▶ Exercise brief: Reproduce the rows verbatim, beginning at the line that contains "Viewport: 1044px width, 846px" and stopping after the line that contains "(x=488, y=49)". Leave the pictures out.

━━ Records for processing ━━

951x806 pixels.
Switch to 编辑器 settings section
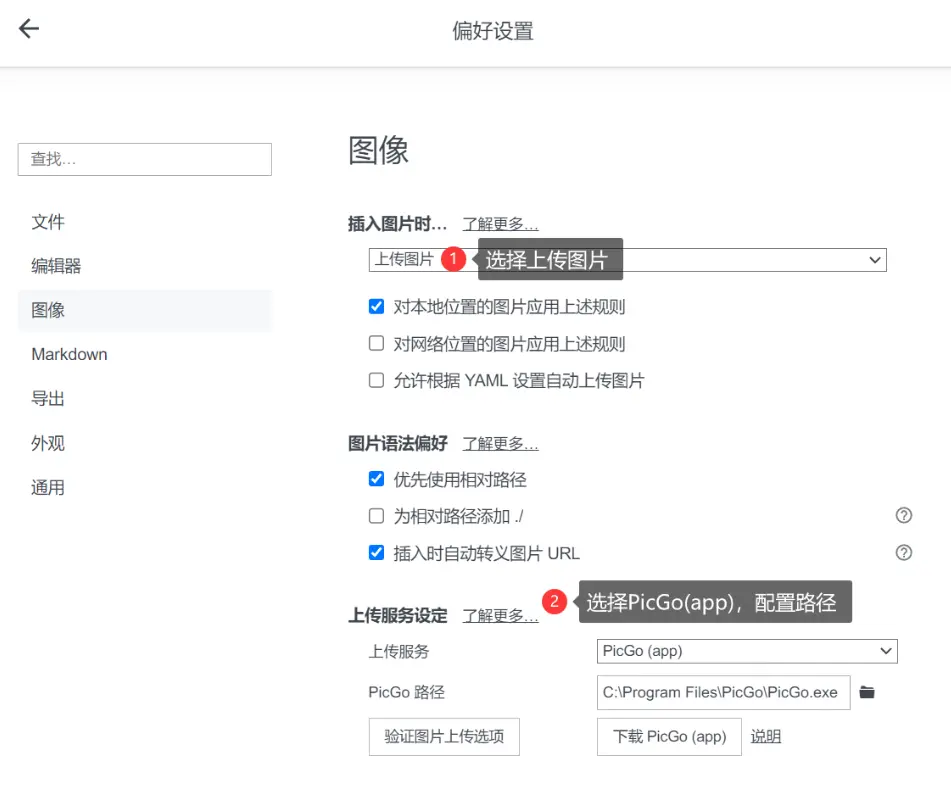(56, 266)
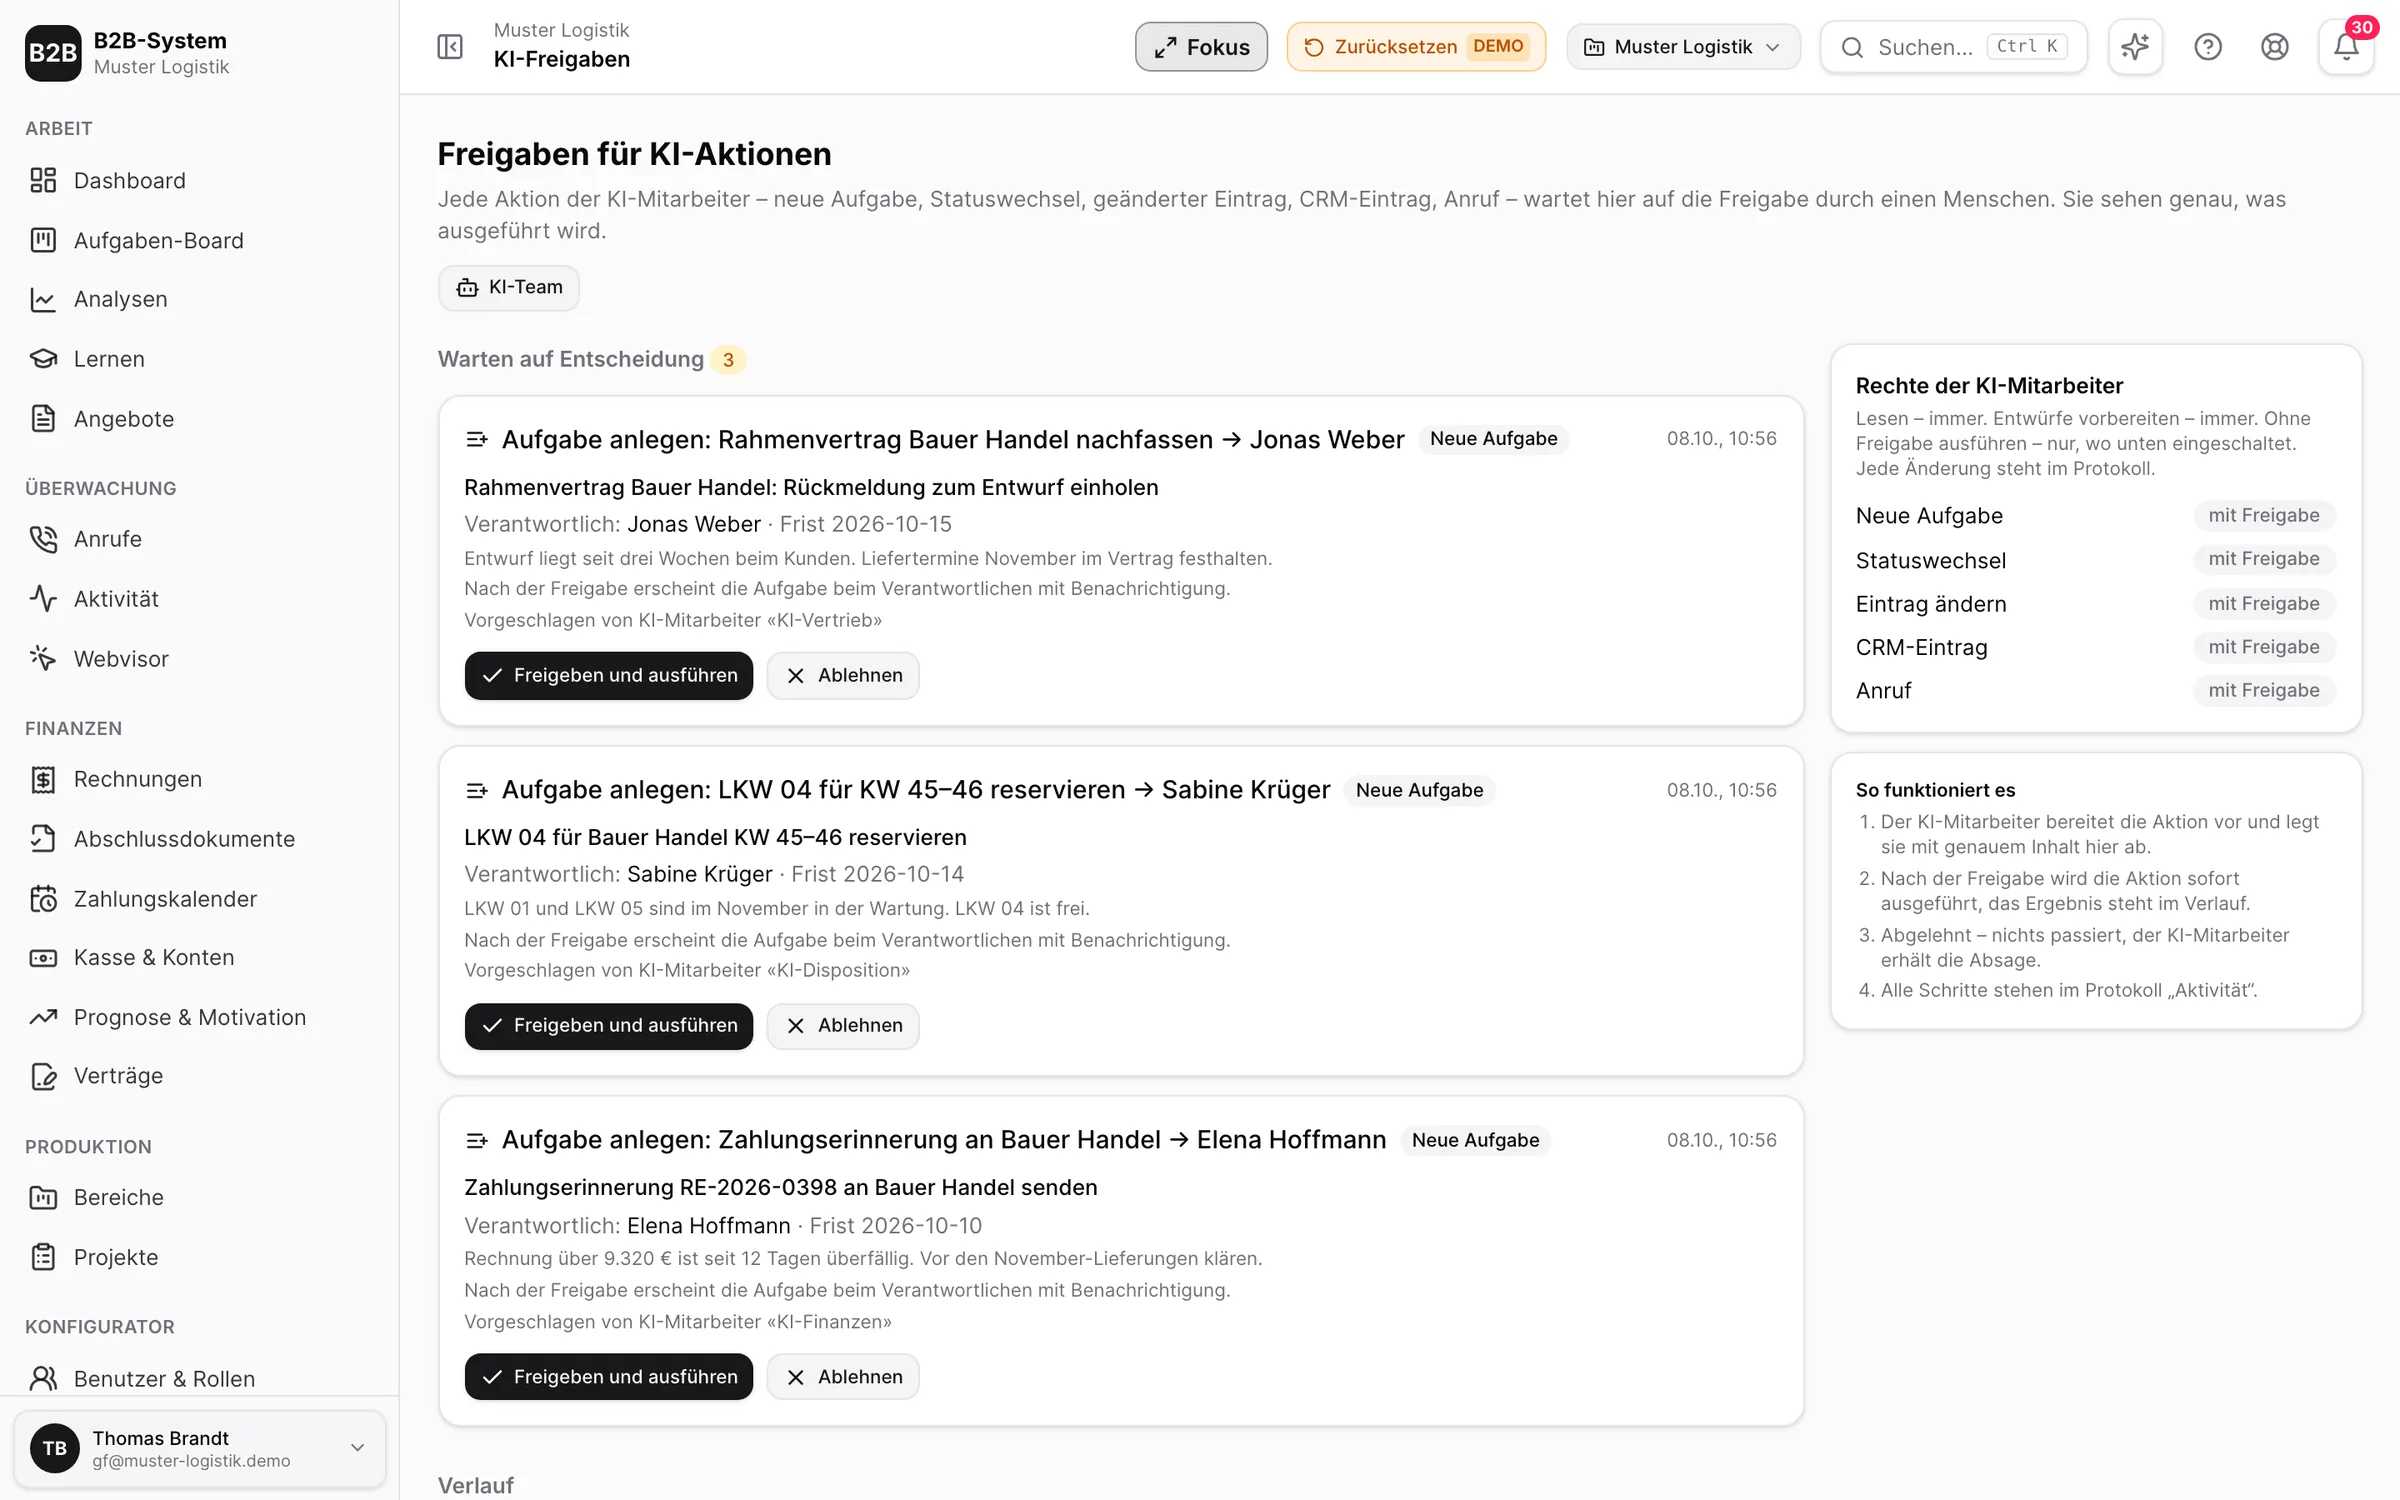Focus the Suchen search field
This screenshot has width=2400, height=1500.
tap(1954, 46)
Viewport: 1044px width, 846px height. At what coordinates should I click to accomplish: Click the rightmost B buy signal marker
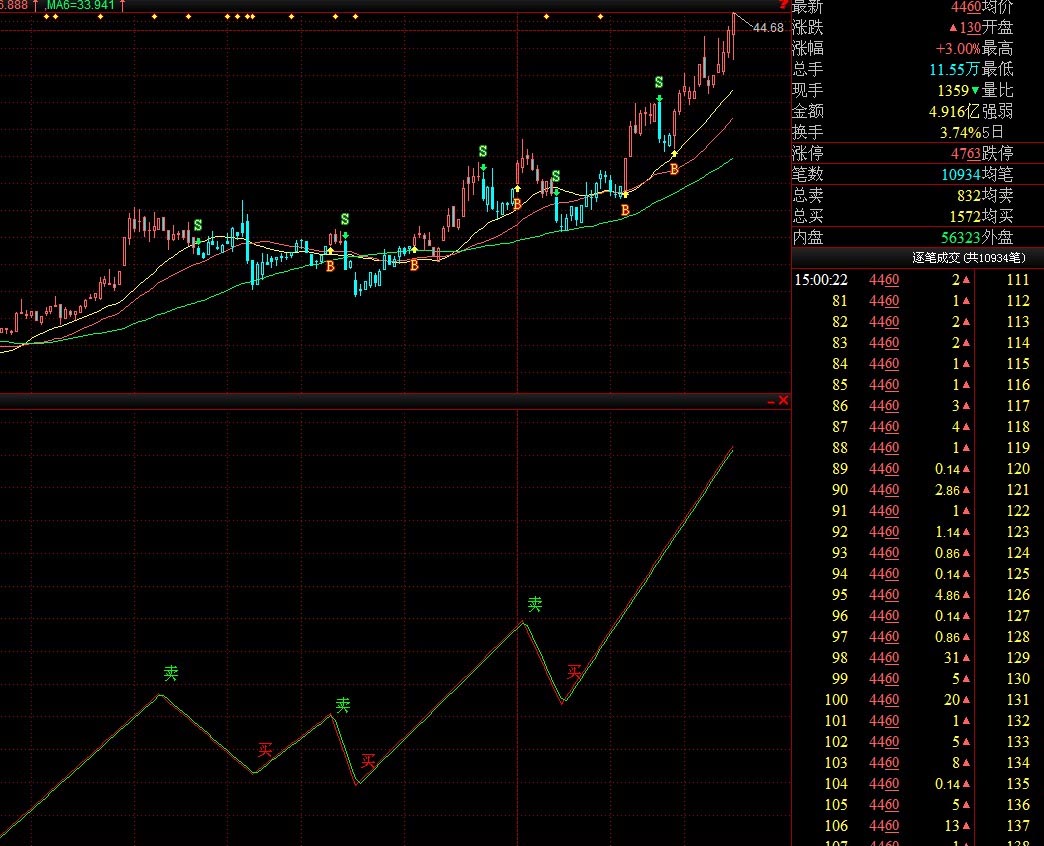(x=674, y=169)
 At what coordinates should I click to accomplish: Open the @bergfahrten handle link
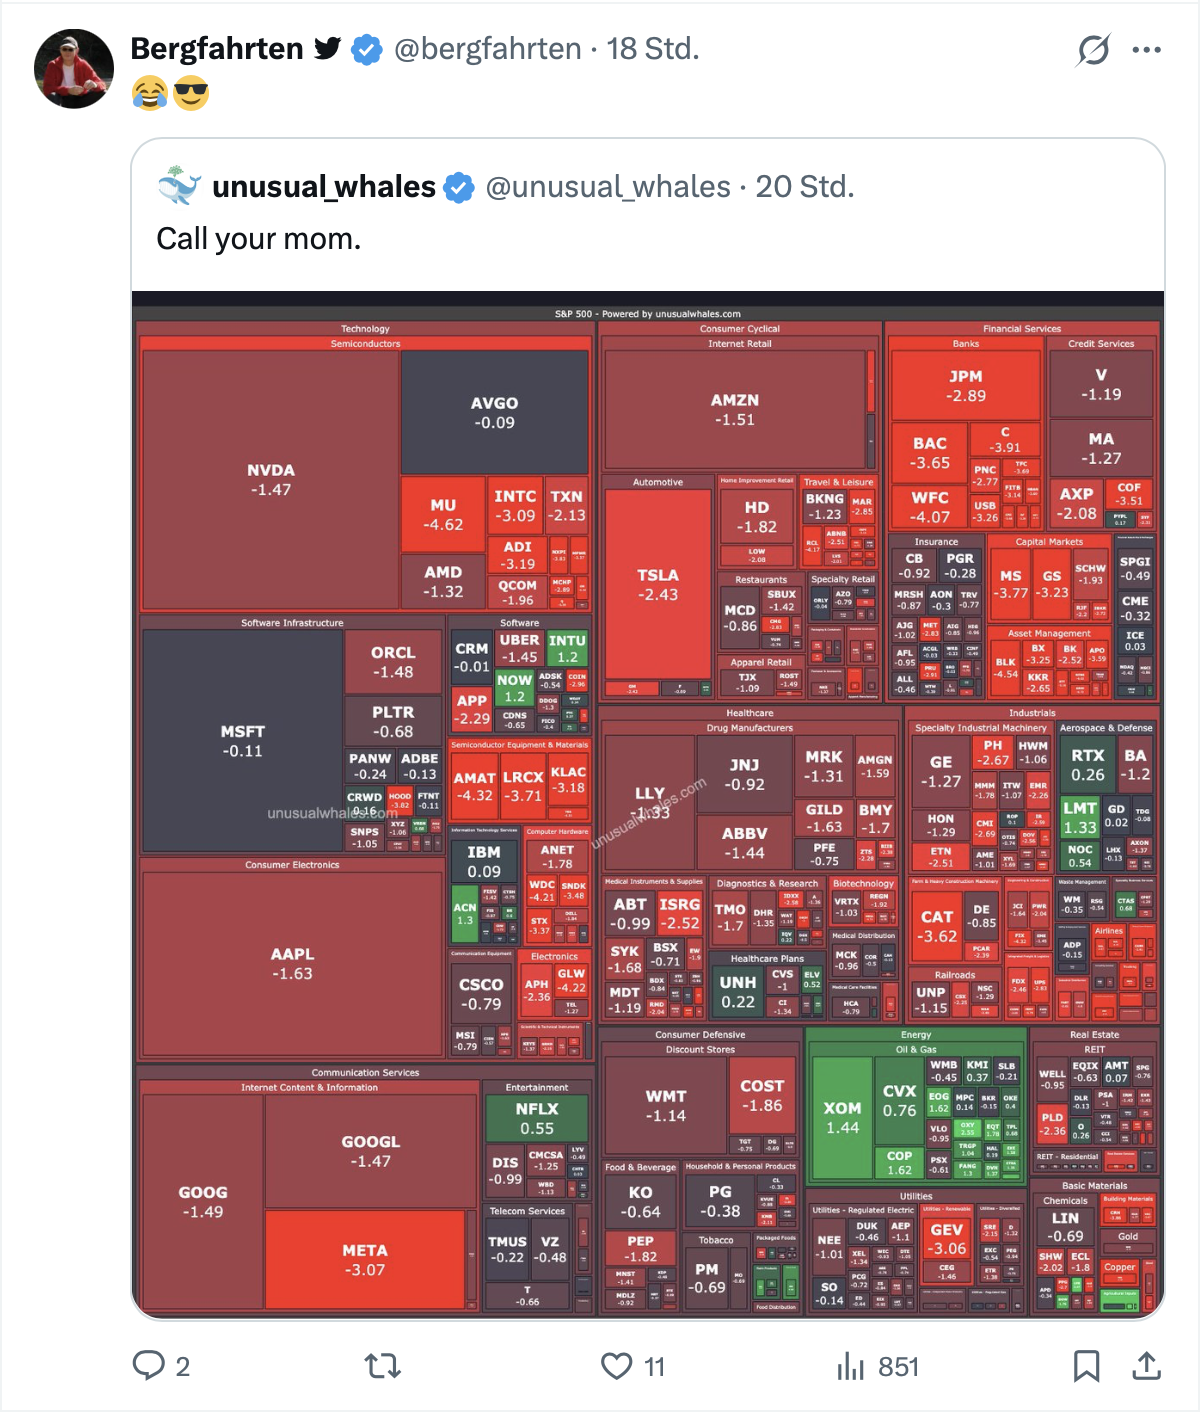(x=488, y=49)
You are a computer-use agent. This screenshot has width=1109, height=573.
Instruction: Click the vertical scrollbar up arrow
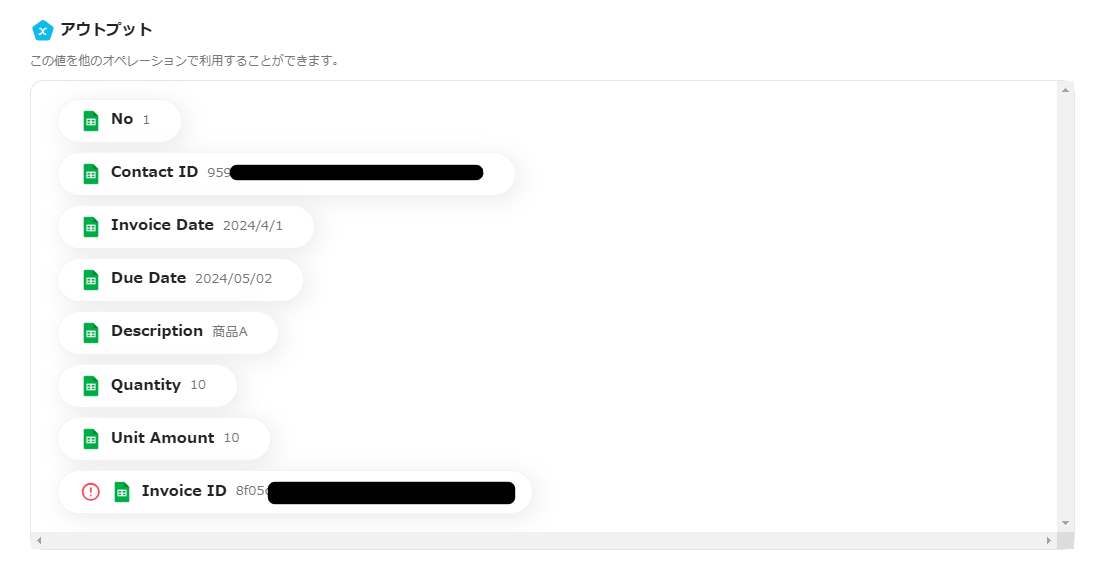click(1065, 90)
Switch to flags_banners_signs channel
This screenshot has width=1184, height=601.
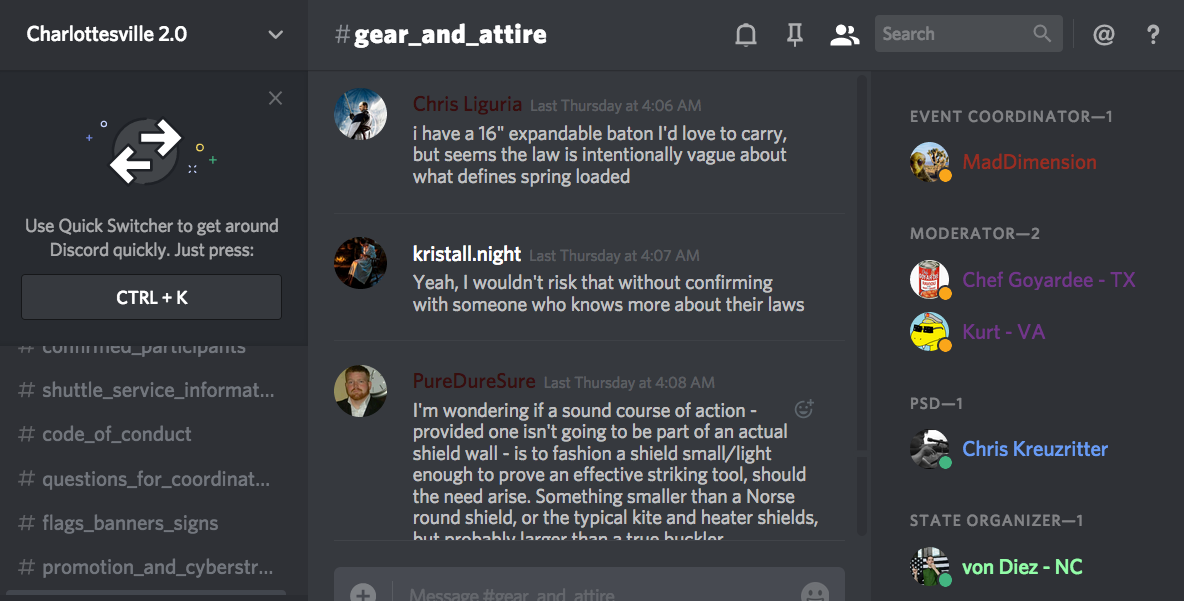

━━━

▶ Task output:
Viewport: 1044px width, 846px height. At what coordinates should I click to accomplish: Click the rightmost B buy signal marker
(x=674, y=169)
 At what coordinates should I click to accomplish: Open the @bergfahrten handle link
(x=488, y=49)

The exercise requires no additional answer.